O presidente da Associação Nacional de Municípios Portugueses afirmou esta quinta-feira em Almada que o principal objetivo da privatização da água é o «esbulho e confisco» do património construído pelos municípios para o abastecimento às populações.

«Cerca de 96% do país tem água de qualidade distribuída ao domicílio. E isso pouco se deve ao Estado Central (…), mas vivemos um tempo em que sentimos que estão a preparar o esbulho, o confisco desses bens», disse Manuel Machado, convicto de que a privatização do setor visa, fundamentalmente, resolver os problemas da empresa estatal AdP, Águas de Portugal.

«Não podemos continuar a tolerar esta intrusão para a captura de bens municipais.

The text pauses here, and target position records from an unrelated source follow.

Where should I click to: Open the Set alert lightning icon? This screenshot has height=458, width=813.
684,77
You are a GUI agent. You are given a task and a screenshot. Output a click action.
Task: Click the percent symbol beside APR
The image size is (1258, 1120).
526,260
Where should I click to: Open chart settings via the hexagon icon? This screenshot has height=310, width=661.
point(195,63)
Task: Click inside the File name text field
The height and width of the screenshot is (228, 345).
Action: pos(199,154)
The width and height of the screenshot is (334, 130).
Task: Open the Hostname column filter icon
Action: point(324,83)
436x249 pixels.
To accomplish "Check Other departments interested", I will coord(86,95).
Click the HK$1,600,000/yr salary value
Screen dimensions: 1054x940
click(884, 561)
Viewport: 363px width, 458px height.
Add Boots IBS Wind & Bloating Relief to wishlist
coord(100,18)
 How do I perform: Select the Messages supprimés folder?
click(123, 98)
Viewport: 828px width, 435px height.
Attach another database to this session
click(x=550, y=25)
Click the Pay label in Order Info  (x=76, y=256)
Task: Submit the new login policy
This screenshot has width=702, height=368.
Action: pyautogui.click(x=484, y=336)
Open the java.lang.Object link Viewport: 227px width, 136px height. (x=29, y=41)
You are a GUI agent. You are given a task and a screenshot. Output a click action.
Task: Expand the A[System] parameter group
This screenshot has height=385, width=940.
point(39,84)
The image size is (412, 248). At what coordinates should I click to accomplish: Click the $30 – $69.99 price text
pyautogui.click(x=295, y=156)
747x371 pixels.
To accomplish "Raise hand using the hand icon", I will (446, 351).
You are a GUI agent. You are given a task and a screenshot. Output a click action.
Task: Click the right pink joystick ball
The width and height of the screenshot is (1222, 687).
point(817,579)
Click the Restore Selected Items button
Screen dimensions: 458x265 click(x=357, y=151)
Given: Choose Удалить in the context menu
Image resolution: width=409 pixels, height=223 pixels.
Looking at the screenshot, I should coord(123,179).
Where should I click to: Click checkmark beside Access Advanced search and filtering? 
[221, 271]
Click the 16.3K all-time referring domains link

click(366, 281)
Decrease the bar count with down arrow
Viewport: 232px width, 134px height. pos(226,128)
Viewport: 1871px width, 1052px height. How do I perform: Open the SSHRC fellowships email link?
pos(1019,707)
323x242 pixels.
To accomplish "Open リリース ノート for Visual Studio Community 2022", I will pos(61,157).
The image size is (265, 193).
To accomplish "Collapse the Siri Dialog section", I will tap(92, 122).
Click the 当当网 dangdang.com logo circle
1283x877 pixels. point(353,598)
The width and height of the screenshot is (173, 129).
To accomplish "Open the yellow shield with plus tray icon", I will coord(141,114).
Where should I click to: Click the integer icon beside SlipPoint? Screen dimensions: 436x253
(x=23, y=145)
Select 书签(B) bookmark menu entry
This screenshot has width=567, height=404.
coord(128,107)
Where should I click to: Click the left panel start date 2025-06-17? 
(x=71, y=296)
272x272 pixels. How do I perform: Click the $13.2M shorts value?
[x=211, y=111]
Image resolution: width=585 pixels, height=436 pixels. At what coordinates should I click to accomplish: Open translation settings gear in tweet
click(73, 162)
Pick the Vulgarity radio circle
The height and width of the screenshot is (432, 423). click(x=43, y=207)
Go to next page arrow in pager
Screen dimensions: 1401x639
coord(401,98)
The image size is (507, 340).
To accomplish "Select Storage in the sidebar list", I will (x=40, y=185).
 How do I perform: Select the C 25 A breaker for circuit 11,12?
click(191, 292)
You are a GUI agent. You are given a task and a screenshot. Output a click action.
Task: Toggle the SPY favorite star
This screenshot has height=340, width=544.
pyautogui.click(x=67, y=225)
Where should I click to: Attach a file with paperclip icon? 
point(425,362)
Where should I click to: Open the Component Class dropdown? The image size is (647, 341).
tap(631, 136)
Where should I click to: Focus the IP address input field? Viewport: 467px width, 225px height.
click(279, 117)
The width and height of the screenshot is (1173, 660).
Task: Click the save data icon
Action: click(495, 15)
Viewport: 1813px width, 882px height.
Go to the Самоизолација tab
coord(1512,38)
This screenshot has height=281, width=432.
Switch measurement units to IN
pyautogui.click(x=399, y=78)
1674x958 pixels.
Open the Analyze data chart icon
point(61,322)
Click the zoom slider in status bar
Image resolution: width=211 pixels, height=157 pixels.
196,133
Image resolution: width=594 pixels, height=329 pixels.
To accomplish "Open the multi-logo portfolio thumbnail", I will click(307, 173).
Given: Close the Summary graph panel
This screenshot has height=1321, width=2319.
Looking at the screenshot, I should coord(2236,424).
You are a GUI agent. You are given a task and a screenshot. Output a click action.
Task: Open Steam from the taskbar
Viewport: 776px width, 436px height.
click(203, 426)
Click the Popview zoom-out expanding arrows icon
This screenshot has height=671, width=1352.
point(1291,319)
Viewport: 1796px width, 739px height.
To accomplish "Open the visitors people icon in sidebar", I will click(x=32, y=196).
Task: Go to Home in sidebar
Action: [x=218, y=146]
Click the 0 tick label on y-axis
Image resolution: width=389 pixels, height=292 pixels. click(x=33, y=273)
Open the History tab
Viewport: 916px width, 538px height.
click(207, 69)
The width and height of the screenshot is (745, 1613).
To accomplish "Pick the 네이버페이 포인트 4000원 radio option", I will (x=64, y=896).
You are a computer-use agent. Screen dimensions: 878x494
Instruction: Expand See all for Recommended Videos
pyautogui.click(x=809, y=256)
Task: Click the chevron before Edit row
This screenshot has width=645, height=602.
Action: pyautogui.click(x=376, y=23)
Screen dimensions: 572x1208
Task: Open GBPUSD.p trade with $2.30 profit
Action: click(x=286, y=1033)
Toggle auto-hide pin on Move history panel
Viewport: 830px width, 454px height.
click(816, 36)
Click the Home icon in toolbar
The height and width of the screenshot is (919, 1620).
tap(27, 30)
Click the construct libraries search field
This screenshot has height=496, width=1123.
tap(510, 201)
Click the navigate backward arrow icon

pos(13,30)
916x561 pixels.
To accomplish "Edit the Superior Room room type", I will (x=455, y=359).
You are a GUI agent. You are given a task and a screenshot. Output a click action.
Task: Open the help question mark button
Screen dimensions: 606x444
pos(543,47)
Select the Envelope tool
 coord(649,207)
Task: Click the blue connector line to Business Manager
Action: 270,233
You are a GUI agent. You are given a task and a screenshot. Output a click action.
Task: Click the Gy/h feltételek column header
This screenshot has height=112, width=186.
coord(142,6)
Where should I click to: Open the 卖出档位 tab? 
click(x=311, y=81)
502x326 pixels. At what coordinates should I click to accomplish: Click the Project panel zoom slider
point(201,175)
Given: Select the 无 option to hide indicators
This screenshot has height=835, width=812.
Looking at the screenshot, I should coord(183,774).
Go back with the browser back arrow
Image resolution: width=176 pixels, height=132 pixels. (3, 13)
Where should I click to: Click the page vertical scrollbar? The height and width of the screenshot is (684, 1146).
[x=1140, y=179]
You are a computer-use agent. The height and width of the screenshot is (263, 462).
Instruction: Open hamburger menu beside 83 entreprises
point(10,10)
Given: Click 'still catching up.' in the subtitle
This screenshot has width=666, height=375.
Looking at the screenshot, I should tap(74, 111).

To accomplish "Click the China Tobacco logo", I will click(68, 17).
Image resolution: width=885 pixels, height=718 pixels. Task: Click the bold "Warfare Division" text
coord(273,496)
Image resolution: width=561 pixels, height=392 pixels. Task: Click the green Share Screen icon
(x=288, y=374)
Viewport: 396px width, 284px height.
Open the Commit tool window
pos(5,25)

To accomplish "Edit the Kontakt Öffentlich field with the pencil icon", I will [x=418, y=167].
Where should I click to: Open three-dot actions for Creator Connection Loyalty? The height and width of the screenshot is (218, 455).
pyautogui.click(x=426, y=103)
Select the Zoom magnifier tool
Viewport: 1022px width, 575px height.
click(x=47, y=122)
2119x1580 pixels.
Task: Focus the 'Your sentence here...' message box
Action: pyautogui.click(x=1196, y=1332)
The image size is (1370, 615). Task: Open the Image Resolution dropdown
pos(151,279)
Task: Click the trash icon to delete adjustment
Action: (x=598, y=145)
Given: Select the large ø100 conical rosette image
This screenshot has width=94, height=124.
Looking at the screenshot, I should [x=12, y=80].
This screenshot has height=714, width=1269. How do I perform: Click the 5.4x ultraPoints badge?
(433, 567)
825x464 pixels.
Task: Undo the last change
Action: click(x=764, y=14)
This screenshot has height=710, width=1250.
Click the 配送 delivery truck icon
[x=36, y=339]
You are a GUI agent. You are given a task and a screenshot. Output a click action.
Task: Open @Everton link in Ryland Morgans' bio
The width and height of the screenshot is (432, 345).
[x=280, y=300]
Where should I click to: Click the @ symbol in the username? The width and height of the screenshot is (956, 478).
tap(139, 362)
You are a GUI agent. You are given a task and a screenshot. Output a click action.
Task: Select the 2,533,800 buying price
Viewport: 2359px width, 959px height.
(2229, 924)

A empresa estatal AdP tem problemas gravíssimos, mas não foram os municípios que os criaram», acrescentou o presidente da Associação Nacional de Municípios Portugueses (ANMP).

Presidente da Câmara de Coimbra e da ANMP, Manuel Machado foi um dos oradores no encontro-debate promovido pela Associação Intermunicipal de Água da Região de Setúbal e a Associação de Municípios para a Gestão da Água Pública no Alentejo, no painel sobre «A autonomia do Poder Local Democrático na defesa da Água pública», no Fórum Romeu Correia, em Almada, distrito de Setúbal.

Por sua vez, o presidente da Associação de Municípios para a Gestão da Água Pública (AMGAP) no Alentejo, Vítor Proença, acusou o Governo de ter como principal objetivo «obter lucros chorudos para as multinacionais do setor, como acontece com a EDP [na área da energia]».

Os participantes no encontro deixaram claro que não concordam com a reestruturação tal como está a ser delineada pelo Governo e defenderam que a gestão da água pública deve continuar sob a tutela dos municípios.

O processo de verticalização dos sistemas de abastecimento de água, a fusão de diversos sistemas nos denominados Sistemas Multimunicipais, abertos à participação de capitais privados, as alterações aos estatutos da ERSAR - Entidade Reguladora dos Serviços de Águas e Resíduos e a proposta de um novo Regulamento Tarifário, bem como a alegada polarização da captação de fundos comunitários na AdP também mereceram duras críticas no encontro de Almada, que contou com mais de 170 participantes.

Também contra a privatização da água, o anfitrião e presidente da Câmara de Almada, Joaquim Judas, afirmou na sessão de abertura que a «água é um bem essencial» e que «o poder local é o que tem melhores condições para gerir esse bem público e garantir o acesso dos cidadãos a uma água de qualidade».

«Temos assistido a uma verborreia tecnocrática e ambientalista que pretende fazer crer que o poder local não tem condições para gerir a água. Cabe-nos agir e demonstrar o contrário», disse o autarca de Almada, município que já foi distinguido com um prémio pela qualidade da água pública que distribuiu aos seus munícipes.